私は、ワキガの皮弁法・剪除法(直視下摘除法)[保険適用]という手術を20年以上やっています。
そのためか当院の保険治療は、ワキガ手術が中心となっています。
なので、なるべく痛くないようにと麻酔の工夫や固定の工夫など長年やっている積み重ねで今日も施術しています。
どうしてワキガになるの?
わきが(ワキガ、腋臭症)の原因の多くは遺伝によるものです。ご両親がわきが(ワキガ、腋臭症)の場合その子供に発症するケースが多いようです。
わきの下の皮下には、エクリン汗腺とアポクリン汗腺という2種類の汗腺、そして皮脂線が存在します
このうちエクリン汗腺は、体温調節の働きをするための分泌腺で成分の99%が水分、残りは塩分やカルシウムなどのミネラルです。 エクリン汗腺はわきの下や手足の平以外にも、全身の皮膚に広く分布しています。
なので真皮の中にあるエクリン汗腺から出る「汗」は無臭です。
一方、真皮の下にあるアポクリン汗腺は、わきの下、外陰部(すそワキガ、スソガ)、乳輪(チチガ)、耳の中等に集まっています。ここから分泌される脂肪酸、たんぱく質、脂質、糖類、鉄分などの成分が皮脂線から分泌される脂肪分と混ざり、誰にも存在する表在菌によって分解され、その匂いが「わきが(ワキガ、腋臭症)」となります。そのため耳垢が湿っているとワキガ体質と言われる理由です。
わきが(ワキガ、腋臭症)の患者さんの脇を手術してみると、アポクリン汗腺は有毛部位の中心のあたりに多く(70~80%)密集しています。
またアポクリン腺が多い人ほど臭いの程度が大きいです。つまり、わきが(ワキガ、腋臭症)を根本から治療し、悩みを解決するには、このアポクリン汗腺を手術で取り除いてしまえば良いのです
皮弁法(ひべんほう)・剪除法(せんじょほう):直視下摘除法
わきが(ワキガ・腋臭症)の治療・手術方法は何種類かありますが、当院では、最も治療効果が高い皮弁法・剪除法(直視下摘除法)[保険適用]という手術のみを行っております。
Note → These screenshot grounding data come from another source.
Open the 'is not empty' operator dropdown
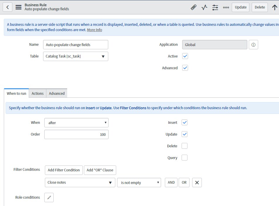The image size is (279, 206). point(139,183)
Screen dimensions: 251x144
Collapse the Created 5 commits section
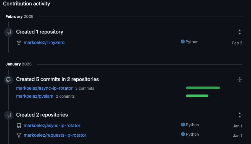pos(240,80)
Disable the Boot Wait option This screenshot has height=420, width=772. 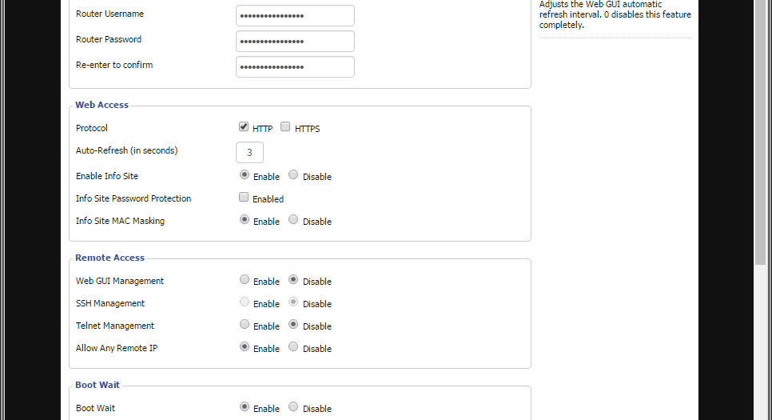[293, 407]
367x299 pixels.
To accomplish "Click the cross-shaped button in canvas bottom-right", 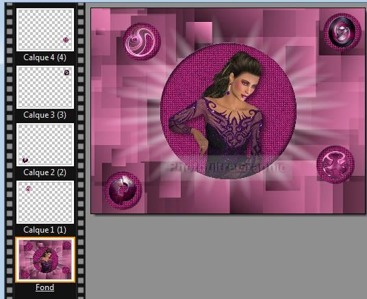I will click(x=336, y=164).
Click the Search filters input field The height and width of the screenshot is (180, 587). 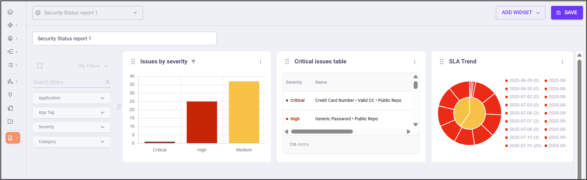[x=69, y=82]
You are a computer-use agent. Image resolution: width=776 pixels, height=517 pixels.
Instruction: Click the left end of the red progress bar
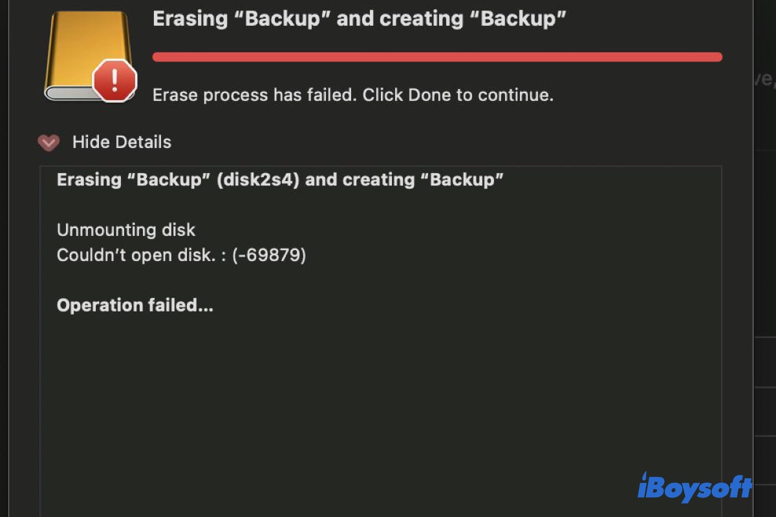pyautogui.click(x=157, y=57)
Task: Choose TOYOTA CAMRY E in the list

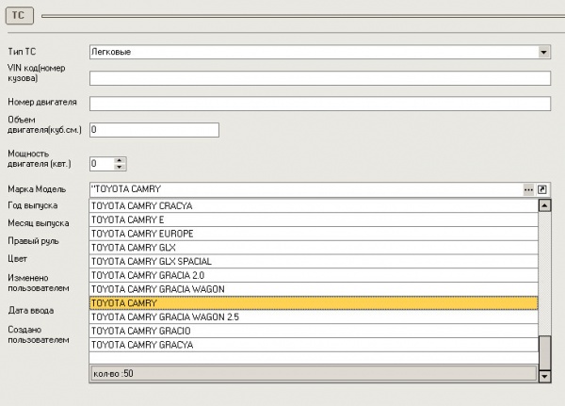Action: [x=313, y=219]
皮弁法 片ワキ 約21,500円 両ワキ 約42,000円(入院なし)(健康保険適用)
皮弁法は剪除法ともよばれます。皮膚をわずか3cm程の切開(美容外科ならではの技術)から、皮膚の裏にある、臭いの元であるアポクリン腺を専用の手術剪刀(せんとう)で切除する、わきが(ワキガ・腋臭症)手術です。
わきが(ワキガ・腋臭症)手術の中でも効果はもっとも高いのですが、ワキをしっかりと固定する必要があるなど患者さんの協力が必要になります。
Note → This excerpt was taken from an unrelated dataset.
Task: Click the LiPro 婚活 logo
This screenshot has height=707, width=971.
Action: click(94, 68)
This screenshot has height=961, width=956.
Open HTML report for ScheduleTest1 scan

皮弁法・剪除法(直視下摘除法)は、唯一、健康保険が適用される、わきが(ワキガ・腋臭症)治療方法です。
リスクと効果を考えた保険治療法
わきが(ワキガ、腋臭症)の患者さんの脇を手術してみると、アポクリン汗腺は有毛部位の中心のあたりに多く(70~80%)密集しています。
これを踏まえて患者さんのクオリティーライフを考えた、皮弁法・剪除法(直視下摘除法)を行います。
つまり、両側を当日に施術ができ、固定が楽で、通院が少なく、腕を動かせることが出来る保険治療です。
なんせ、私は20年以上この治療を行っています。
当院の麻酔の打ち方
よくワキガの治療で麻酔の痛みについて聞かれます。
痛くなるのは一気に高濃度の麻酔を注入すると痛いです、また麻酔を注入する場所も考慮にいれます。
なので私は低濃度の麻酔を重ねて打ちます。麻酔が効いたとこらから麻酔をするので、その方がはるかに痛みが軽減されます。
術後の痛み
今までかなりの数の施術をやらさせてもらいましたが、麻酔が切れて痛いと言われてことは、ほとんどありません。
痛み止めを処方するのですが、使用する方は少ないように思います。
それよりも圧迫固定のテープが痒い、テープかぶれになる患者さんが多いと思われます。
我慢してください。皮膚に固定を縫い付けるタイオーバー固定に比べれば、はるかに楽ですよ。
傷跡について
わきが(ワキガ、腋臭症)の皮弁法(ひべんほう)・剪除法(せんじょほう)の傷跡が汚くなる最大の要因は傷の血行が悪くなることから起こります。
そのため当院では、傷跡を考えた、皮弁法・剪除法(直視下摘除法)を行います。
つまり、傷の血行をうまく保ちながら行う方法です。なので傷跡は綺麗にシワのような感じになります。